Watcher Documentation

Watcher is a generative AI model that simulates patient timelines. The AI takes a patient timeline—real or synthetic—as input and autoregressively generates future clinical timeline. It enables computational modeling of patient trajectories. These capabilities may support future downstream applications such as personalized medicine, in-silico clinical trials, and counterfactual predictions. Or, it can simply synthesize large-scale synthetic patient databases.

How the model generates patient timelines

Watcher was initially designed as the backend simulator in our digital-twin framework (see below). However, it can also be used independently as a stand-alone simulation engine for various applications.

Start with 👉 Tutorial

GitHub 👉 https://github.com/yuakagi/Watcher

Model Overview

Watcher model architecture

Watcher takes a patient timeline as input and autoregressively generates future clinical events. It encodes categorical, numeric, and temporal entries into vectors, which are processed by decoder-only transformer layers. At each step, the model outputs a probability distribution over its entire vocabulary.

Digital-Twin EHR System

Watcher serves as the backend simulator in our digital-twin framework (Figure):

Watcher model architecture

This system enables the simulation of patient trajectories based on real-world clinical data, allowing opportunities for possible downstream applications such as personalized medicine, in-silico clinical trials and more. It consists of three components:

  1. AI model [GitHub]: A generative model that simulates patient timelines. (👈 This package you are currently reading.)

  2. Digital-twin EHR [GitHub]: A web-based, AI-powered EHR that interacts with the model and visualizes simulation results.

  3. Data pipeline: A data pipeline that supplies real-world clinical data to the data server. (Use our data pipeline or,use clinical data you prepared yourself)

To use the full digital-twin system, please follow these steps:

Step 1: Prepare your clinical data (please see the note below)
  • Required clinical data are defined in Clinical Records

  • You can use your own clinical data or publicly available datasets.

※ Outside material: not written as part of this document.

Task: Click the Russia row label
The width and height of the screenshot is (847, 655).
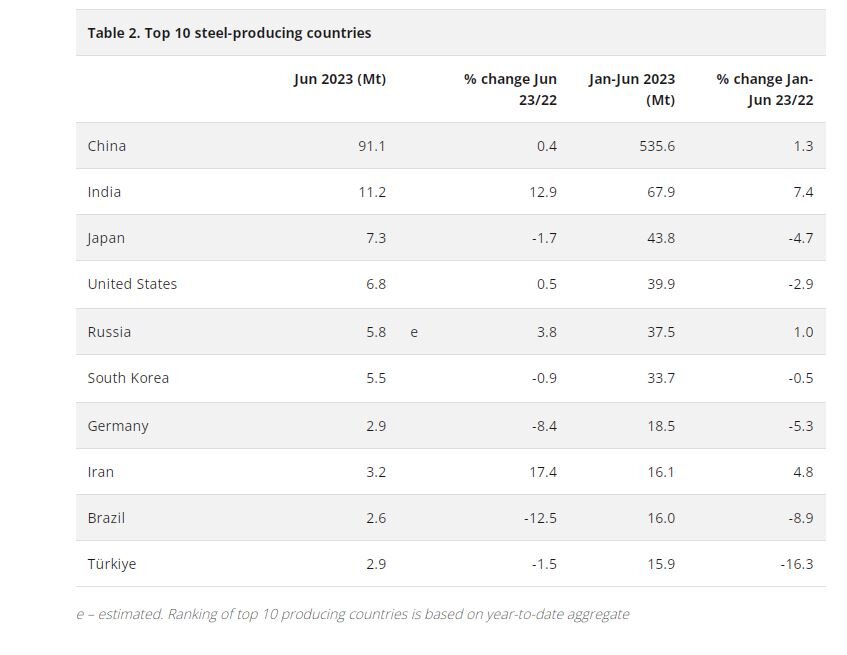Action: tap(109, 332)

  • Or, for Japanese hospitals, you can use our data pipeline to collect and clean clinical data.

Step 2: Upload clinical data to database (Use Watcher package)
  • Watcher package provides a docker container for PostgreSQL database.

  • You can upload your clinical data to the database using the package.

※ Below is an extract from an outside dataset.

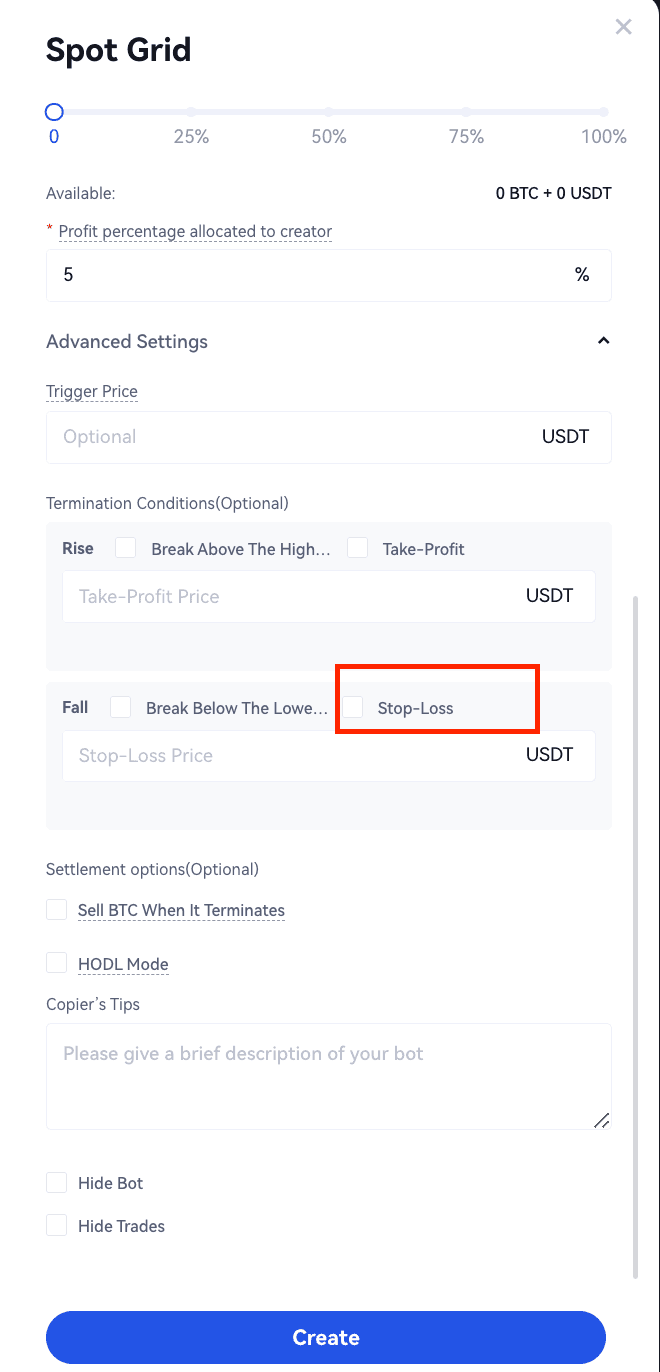Click the 25% slider mark
The height and width of the screenshot is (1372, 660).
(191, 113)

Step 3: Train the AI model (Use Watcher package)
  • Train (pretrain & fine-tune) the AI model using the Watcher package following the tutorial.

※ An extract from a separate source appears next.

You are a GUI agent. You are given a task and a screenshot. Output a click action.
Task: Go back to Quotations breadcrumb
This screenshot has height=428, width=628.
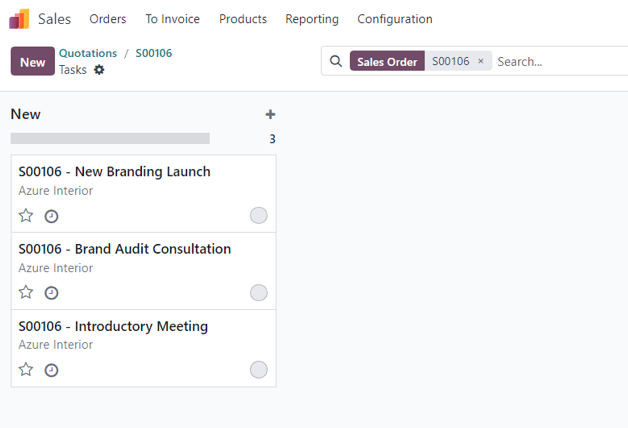88,53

Step 4: Launch the simulation API server (Use Watcher package)
  • The Watcher package provides a simulation API server that runs the AI model (gunicorn + Flask).

  • This will be the API server that the digital-twin EHR system will communicate with.

  • Launch the server following the tutorial.

Step 5: Launch the digital-twin EHR system (Use TwinEHR)
  • TwinEHR is a Django based web application that provides a user interface for the simulation API.

  • Clone the repository and set proper environment variables to connect to the simulation API server.

  • Then, run the Django server and access the web application.

Note

  • Although we provide a data pipeline for the Japanese HL7 standard only, users outside Japan are fully supported.

  • The digital-twin system can run independently of location, as long as clinical data are structured into relational tables following our schema (see Clinical Records).

  • Prepare your own datasets or publicly available clinical datasets, and preprocess them to match the schema used in this package.

  • For Japanese users, our data pipeline can conveniently collect and clean clinical data, but its use is not mandatory.